• What is required: Examine each line of the data, and copy the ones containing "question".

*** Opening Excerpted records ***

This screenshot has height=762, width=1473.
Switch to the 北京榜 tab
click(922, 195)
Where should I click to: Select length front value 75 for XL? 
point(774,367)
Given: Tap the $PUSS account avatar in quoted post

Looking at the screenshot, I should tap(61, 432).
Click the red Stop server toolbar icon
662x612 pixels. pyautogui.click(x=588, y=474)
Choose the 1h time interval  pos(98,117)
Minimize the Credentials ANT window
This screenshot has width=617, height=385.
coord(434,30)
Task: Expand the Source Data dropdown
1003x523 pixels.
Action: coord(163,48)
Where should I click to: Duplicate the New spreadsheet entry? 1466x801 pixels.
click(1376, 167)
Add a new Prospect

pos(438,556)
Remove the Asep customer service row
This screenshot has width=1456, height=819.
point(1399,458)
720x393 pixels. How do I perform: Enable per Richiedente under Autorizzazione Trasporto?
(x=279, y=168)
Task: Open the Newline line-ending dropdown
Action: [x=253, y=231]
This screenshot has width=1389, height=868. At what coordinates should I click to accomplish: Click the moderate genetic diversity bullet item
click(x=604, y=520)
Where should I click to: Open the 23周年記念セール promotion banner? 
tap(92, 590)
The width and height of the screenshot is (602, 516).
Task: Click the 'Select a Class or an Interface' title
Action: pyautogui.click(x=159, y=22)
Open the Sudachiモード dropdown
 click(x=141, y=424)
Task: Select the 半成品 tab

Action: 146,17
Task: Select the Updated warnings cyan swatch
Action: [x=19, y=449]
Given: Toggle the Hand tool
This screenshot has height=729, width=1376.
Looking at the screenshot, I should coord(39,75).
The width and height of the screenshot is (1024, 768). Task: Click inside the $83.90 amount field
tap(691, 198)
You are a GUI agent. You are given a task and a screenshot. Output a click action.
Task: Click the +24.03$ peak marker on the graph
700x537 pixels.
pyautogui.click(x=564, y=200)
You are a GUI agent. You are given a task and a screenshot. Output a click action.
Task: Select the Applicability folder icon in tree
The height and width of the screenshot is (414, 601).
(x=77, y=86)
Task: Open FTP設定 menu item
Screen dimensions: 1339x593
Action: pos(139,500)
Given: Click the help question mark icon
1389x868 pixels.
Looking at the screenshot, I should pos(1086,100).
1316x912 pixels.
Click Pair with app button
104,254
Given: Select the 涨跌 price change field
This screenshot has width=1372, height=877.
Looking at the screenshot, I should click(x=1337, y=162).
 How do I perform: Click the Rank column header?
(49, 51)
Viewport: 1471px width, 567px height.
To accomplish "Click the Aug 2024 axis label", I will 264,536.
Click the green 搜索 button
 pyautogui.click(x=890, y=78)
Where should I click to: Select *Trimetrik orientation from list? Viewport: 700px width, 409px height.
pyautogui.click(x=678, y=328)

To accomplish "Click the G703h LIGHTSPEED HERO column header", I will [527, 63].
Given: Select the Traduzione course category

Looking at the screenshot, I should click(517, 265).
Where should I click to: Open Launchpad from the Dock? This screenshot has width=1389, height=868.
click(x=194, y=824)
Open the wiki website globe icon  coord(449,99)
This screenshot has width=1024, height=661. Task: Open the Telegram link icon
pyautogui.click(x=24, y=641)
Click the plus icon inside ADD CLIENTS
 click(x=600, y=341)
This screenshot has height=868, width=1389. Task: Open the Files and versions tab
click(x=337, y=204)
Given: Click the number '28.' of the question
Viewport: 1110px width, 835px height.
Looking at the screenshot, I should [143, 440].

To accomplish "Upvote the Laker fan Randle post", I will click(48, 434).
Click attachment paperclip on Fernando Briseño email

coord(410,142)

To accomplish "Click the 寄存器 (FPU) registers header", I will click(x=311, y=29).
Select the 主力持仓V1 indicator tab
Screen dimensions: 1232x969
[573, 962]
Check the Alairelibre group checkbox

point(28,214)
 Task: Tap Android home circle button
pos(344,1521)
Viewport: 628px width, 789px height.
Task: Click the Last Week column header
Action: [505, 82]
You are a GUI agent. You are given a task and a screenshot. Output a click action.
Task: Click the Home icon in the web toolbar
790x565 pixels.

*** Closing Excerpted records ***

• Task response:
Given: Click the help question mark icon
Given: Click the number '28.' of the question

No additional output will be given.